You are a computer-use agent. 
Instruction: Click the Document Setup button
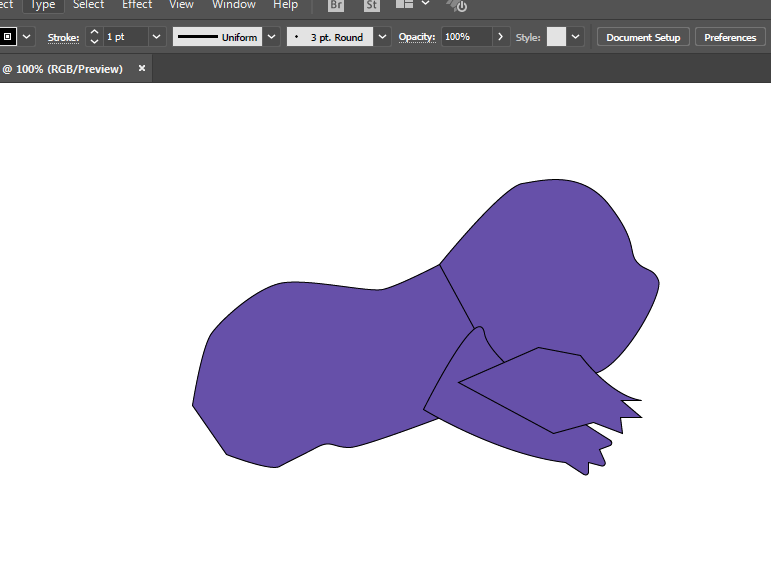tap(643, 37)
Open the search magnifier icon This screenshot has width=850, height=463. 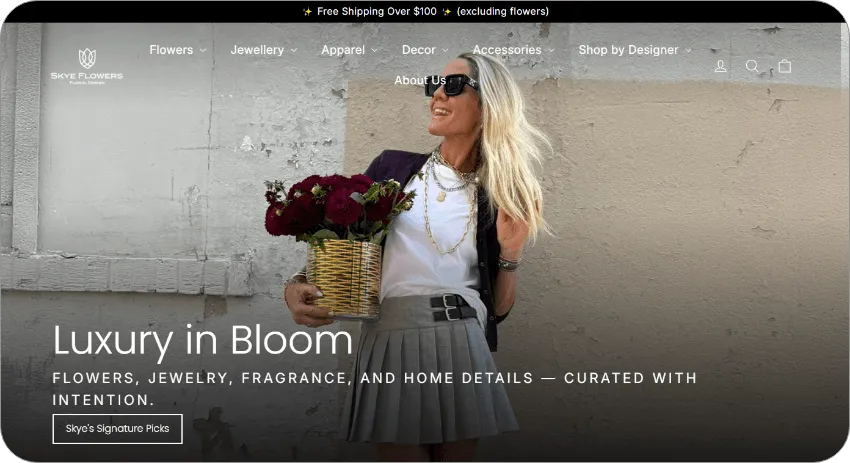(752, 66)
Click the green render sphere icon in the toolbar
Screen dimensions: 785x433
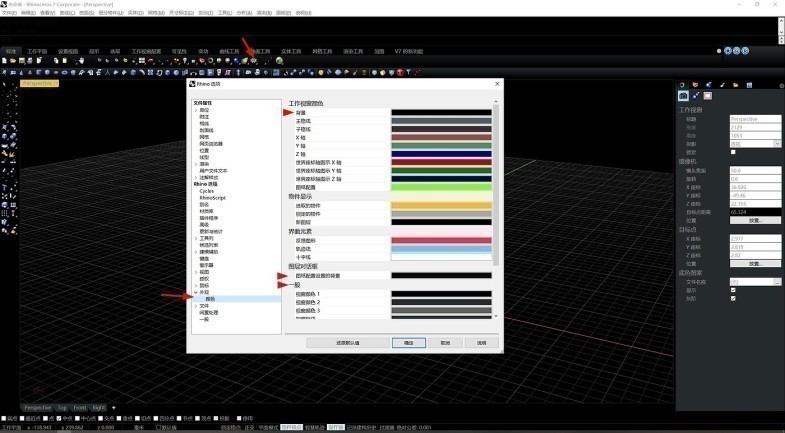pyautogui.click(x=279, y=60)
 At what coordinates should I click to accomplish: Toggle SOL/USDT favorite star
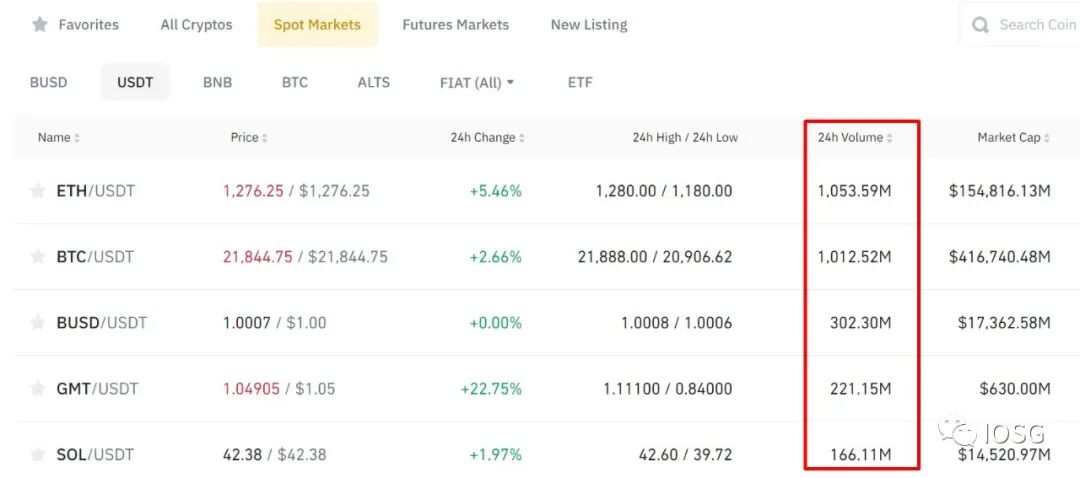38,454
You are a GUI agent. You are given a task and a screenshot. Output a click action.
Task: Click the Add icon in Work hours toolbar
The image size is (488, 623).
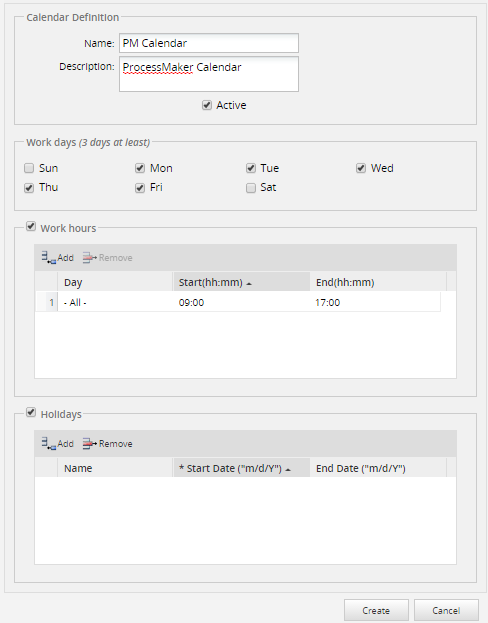[x=48, y=257]
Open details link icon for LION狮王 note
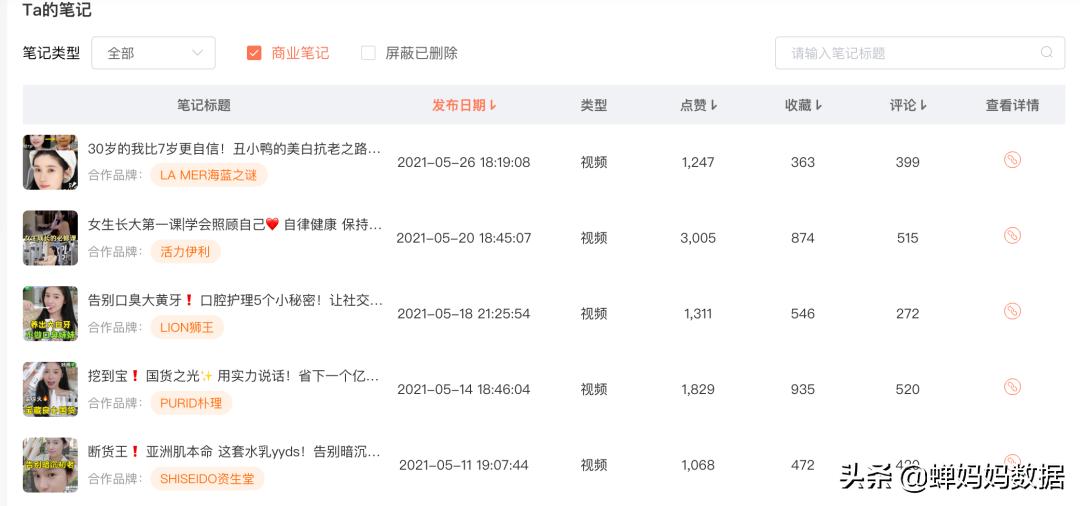 1012,312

- **What needs to be done**:
The lines to return are those in the records above that hold the word "agent".

- **Your solution**:
You are a computer-use agent. 
You are a GUI agent. You are given a task and a screenshot. Output a click action.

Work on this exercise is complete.